## Text extract:
* begin *

Collect Yourself!

Every .NET developer knows collections. List<T>, Dictionary<K,V>, arrays. They are the bread and butter of everyday programming. You iterate, filter, map, and fold without thinking twice. Underneath these ordinary operations sits a structure that supports automatic parallelization and SIMD vectorization, with no template metaprogramming or std::enable_if involved.

That is the property our Composer compiler reads from Clef collections. Each collection operation reduces to pure lambda calculus, and that purity is what the compiler accelerates.

The Purity Hiding in Plain Sight

Consider this ordinary Clef code:

let results =
    data
    |> List.filter (fun x -> x > threshold)
    |> List.map (fun x -> x * 2)
    |> List.fold (+) 0

To most .NET developers, this is just a collection pipeline. Filter some things, transform the rest, sum them up. Nothing special.

But look closer. Each of these operations is referentially transparent. Given the same inputs, they always produce the same outputs with no side effects. The filter doesn’t mutate data. The map creates new values. The fold accumulates without touching external state.

This is lambda calculus in disguise, and it follows from how the operations are defined rather than from any incidental property of the code.

* end *

## Objective:
According to the Clef collections text, what does each collection operation reduce to? Please rely only on the Clef collections text.

## Items:
* begin *

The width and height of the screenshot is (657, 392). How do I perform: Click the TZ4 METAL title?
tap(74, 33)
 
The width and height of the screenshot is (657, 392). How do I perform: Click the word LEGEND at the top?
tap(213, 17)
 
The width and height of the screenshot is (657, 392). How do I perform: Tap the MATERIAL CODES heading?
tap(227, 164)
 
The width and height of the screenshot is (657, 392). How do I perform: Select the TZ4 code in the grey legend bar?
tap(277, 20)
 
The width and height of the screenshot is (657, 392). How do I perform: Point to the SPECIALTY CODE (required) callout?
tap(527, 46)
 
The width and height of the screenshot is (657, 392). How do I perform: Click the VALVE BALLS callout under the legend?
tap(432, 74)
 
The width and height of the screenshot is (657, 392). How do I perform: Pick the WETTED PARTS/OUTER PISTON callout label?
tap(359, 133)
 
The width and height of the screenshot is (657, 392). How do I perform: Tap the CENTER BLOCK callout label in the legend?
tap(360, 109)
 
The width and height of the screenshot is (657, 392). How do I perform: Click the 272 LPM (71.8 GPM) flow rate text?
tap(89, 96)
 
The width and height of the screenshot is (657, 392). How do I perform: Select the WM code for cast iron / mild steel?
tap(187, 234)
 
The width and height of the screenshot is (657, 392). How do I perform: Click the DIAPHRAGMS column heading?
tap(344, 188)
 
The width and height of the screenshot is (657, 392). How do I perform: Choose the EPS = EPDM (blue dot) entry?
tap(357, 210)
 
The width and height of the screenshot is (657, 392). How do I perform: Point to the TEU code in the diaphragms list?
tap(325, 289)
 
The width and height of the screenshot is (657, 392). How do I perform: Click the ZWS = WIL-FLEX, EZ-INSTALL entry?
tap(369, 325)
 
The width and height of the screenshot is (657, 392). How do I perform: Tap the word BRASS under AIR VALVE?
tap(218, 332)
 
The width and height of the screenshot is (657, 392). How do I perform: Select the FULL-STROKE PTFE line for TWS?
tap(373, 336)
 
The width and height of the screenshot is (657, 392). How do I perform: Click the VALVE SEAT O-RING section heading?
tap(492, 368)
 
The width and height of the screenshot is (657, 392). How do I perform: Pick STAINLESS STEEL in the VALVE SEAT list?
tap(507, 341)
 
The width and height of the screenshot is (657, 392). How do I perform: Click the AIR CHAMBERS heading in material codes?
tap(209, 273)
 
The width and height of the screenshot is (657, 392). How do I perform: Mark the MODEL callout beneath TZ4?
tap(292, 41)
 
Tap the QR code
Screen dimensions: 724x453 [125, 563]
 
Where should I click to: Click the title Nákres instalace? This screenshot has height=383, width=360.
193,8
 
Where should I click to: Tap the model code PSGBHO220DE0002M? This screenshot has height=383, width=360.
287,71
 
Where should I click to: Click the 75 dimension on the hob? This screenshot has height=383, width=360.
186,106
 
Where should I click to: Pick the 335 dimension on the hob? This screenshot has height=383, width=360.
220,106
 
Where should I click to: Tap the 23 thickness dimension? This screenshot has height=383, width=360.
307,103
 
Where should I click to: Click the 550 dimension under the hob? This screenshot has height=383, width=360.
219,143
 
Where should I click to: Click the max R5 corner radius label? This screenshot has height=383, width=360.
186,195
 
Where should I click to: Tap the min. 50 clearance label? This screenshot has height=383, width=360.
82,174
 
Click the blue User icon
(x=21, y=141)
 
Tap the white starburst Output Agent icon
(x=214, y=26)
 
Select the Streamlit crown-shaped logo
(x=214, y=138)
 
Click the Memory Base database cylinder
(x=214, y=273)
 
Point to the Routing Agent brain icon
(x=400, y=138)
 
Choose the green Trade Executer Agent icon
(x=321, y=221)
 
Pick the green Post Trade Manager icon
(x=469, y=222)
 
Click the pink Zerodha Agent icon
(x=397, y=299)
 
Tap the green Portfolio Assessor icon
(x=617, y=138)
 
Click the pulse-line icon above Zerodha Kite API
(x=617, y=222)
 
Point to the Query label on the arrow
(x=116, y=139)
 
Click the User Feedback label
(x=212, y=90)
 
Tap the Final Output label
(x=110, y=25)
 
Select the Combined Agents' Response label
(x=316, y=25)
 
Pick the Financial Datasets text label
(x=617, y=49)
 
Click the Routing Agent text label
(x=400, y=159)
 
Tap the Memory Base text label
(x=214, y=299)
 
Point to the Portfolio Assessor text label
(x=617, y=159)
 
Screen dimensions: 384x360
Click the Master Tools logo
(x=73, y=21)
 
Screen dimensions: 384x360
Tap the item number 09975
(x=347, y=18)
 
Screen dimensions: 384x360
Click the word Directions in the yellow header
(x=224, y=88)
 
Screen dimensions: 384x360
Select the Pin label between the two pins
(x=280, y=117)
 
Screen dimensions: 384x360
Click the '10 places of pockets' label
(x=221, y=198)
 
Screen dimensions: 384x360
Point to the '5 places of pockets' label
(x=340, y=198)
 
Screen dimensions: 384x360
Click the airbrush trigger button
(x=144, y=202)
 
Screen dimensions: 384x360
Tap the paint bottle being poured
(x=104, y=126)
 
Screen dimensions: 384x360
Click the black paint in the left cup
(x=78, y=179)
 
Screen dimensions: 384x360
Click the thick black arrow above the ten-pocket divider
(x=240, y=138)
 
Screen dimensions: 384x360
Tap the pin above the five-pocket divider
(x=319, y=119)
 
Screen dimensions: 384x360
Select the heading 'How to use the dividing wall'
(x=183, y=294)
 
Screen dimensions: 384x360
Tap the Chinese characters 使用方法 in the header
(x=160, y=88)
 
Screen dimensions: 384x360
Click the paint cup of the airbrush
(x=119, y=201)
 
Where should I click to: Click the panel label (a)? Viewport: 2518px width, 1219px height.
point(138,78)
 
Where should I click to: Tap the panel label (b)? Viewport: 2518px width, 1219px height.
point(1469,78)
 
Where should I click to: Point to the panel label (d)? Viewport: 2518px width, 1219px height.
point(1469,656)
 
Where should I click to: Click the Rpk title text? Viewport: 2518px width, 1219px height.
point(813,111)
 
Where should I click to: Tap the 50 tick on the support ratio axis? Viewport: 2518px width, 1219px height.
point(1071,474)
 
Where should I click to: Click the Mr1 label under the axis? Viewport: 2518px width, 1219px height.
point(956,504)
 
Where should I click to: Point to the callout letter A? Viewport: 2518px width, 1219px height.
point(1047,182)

* end *

## Worked solution:
Pure lambda calculus.